Vietnamese living in the Democratic Republic of Vietnam during the late 1950s participated in a construction boom. In part, the new construction was a response to a pressing need. Vital infrastructure, such as railways and waterworks, had been badly damaged or completely destroyed during the First Indochina War (1946-1954). But the reconstruction effort served other purposes as well. First, the construction helped make state socialism manifest, that is physically tangible and, in theory, demonstrably superior to what came before it. Second, the techniques used emphasized socialist forms of collective labor, which created new opportunities for the Communist Party of Vietnam to more fully extend itself directly into people’s everyday lives. I develop these contentions by focusing on the Bac Hung Hai Irrigation Project, which was built in stages between 1958 and 1962 to overcome chronic food shortages and to provide flood control for the "Left Bank" region southeast of Hanoi.  I explore how cadres working under the supervision of the Ministry of Irrigation as well as Chinese and Soviet technical advisors mobilized tens of thousands of peasants to build the massive project covering 210,000 hectares. The project, upon its completion, was the largest of its kind and, in theory, enabled the collectivization of agriculture to proceed in the lower Red River Delta. Interviews with cadres and laborers, many of whom were conscripted, will be examined against archival and other visual media to explore how bureaucratic categories and practices shape what can be remembered about the project.

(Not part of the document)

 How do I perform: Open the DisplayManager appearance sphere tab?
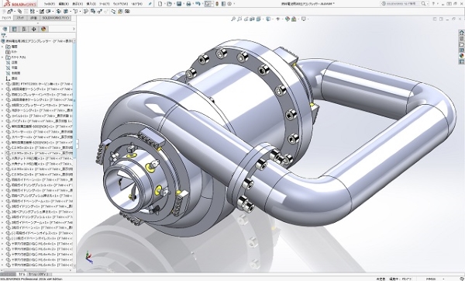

Motor-Powered Mekong: The Vietnamese - "Kohler" Revolution in the Delta

David A. Biggs, University of California, Riverside

While the American military and civilian presence in Vietnam is most often associated with combat and the technology-heavy presence of some 500,000 foreign troops, the period from 1954 to 1975 was also one of unprecedented, often unregulated foreign aid and technological change. While many aid projects failed, the mechanization campaign to introduce and sell small diesel engines for boats, water pumps, and portable rice mills succeeded far beyond expectations. By 1963, some 80% of all families in the Mekong Delta owned one of the 4-12 hp engines known generally as "may ko-le" for the Kohler Corporation that introduced the engines with its company logo stamped on the fuel tank. By 1975 an estimated one million engines were in use across the delta, bolted to boats as outboard motors, rigged to water pumps and as part of portable milling equipment. Use of the engines quickly permeated the boundaries of "secure" areas and became key to the survival of guerilla bases and communication in liberated zones. This paper considers how wartime use of the machines transformed rural life in the delta and how the war's motor legacy dramatically altered the delta's agriculture and its water environment.